Солнце уже поднимается, разгоняя туман, и снег, разгораясь под солнцем, рассекает воздух ослепительными белыми мечами, которые поднимаются в низкое, темное, стальное небо. Да, видно, холодина тут страшная, думает он, тоскливо глядя на Консульшу, которая, вместо того чтобы остановить жалобы худого инженера, неожиданно вступает с ним в жаркий спор, чтобы защитить Израиль от его нападок. Судя по ответам инженера, ее доводы его не убеждают. Он удивлен, нет, он даже возмущен, что его жене вообще разрешили въезд в страну, где ее ожидали нищета, одиночество и под конец смерть. Ну, ладно, ошиблись — но почему ей разрешили остаться там и после того, как этот подонок, который увез ее туда, этот ее любовник, сам сбежал из страны, а ее бросил на произвол судьбы?! И как они смеют, с ангельским терпением переводит Консульша нарастающий поток этих нескончаемых обид, как это они смеют после всего этого требовать от него, от человека, которого она бросила, и предала, и, можно сказать, даже унизила, чтобы он встречал ее гроб на аэродроме и занимался ее похоронами?! Это же просто абсурд!
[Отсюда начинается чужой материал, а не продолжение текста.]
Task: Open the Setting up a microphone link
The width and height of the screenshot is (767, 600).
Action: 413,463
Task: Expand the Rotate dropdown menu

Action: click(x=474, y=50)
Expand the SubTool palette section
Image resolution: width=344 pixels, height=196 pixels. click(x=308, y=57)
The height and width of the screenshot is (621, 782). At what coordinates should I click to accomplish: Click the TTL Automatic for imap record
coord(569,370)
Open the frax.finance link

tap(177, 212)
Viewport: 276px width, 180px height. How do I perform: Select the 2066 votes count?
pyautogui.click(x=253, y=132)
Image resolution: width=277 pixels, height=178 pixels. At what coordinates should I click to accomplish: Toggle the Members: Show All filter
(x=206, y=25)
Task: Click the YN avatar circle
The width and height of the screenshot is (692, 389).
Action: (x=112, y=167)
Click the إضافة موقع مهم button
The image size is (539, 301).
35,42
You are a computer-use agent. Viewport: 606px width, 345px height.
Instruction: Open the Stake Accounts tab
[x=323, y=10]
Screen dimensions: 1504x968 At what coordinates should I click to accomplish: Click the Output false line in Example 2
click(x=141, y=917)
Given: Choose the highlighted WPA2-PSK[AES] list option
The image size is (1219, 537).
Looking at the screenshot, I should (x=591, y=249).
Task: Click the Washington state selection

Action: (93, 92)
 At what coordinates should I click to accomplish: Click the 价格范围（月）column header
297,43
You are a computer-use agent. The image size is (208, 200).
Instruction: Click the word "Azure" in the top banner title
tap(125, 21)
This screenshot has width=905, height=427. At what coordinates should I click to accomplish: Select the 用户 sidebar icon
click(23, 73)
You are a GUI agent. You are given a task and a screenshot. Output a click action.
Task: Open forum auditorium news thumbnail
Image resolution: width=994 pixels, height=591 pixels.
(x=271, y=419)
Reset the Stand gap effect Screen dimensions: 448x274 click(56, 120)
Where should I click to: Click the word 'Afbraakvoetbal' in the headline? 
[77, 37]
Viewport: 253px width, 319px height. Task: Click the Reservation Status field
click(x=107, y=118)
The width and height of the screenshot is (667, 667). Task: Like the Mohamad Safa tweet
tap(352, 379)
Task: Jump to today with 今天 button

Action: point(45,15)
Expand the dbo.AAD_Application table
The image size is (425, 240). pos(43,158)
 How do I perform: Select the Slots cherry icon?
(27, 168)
Это не умещается в голове! Да, конечно, ему уже сказали, что он не должен сам платить за всю эту возню, потому что основные расходы должно, по закону, взять на себя то государство, которое не позаботилось вовремя выслать ее и тем самым обрекло в конце концов на преждевременную смерть, — но кто возместит ему потерю времени и ненужное волнение? Он ведь человек занятой, да к тому же нездоровый, а что до бывшей жены, которая до сих пор носит его фамилию, то единственное чувство, которое он к ней испытывает, это никак не любовь, а только обида и возмущение, даже гнев, если угодно. Ну да ладно! Он человек взрослый, он как-нибудь переживет эту встряску, забудется на работе, — но почему должен страдать их сын, этот несчастный мальчик, который так потрясен бессмысленной смертью матери, отославшей его обратно, что не хочет, а попросту говоря — боится подписывать какие бы то ни было бумаги и обязательства, пока вместе с ним их не подпишет его бабушка?! И теперь ему, отцу, приходится, вдобавок ко всему, успокаивать своего единственного сына — и всё это ради женщины, которая обманула и разочаровала их обоих.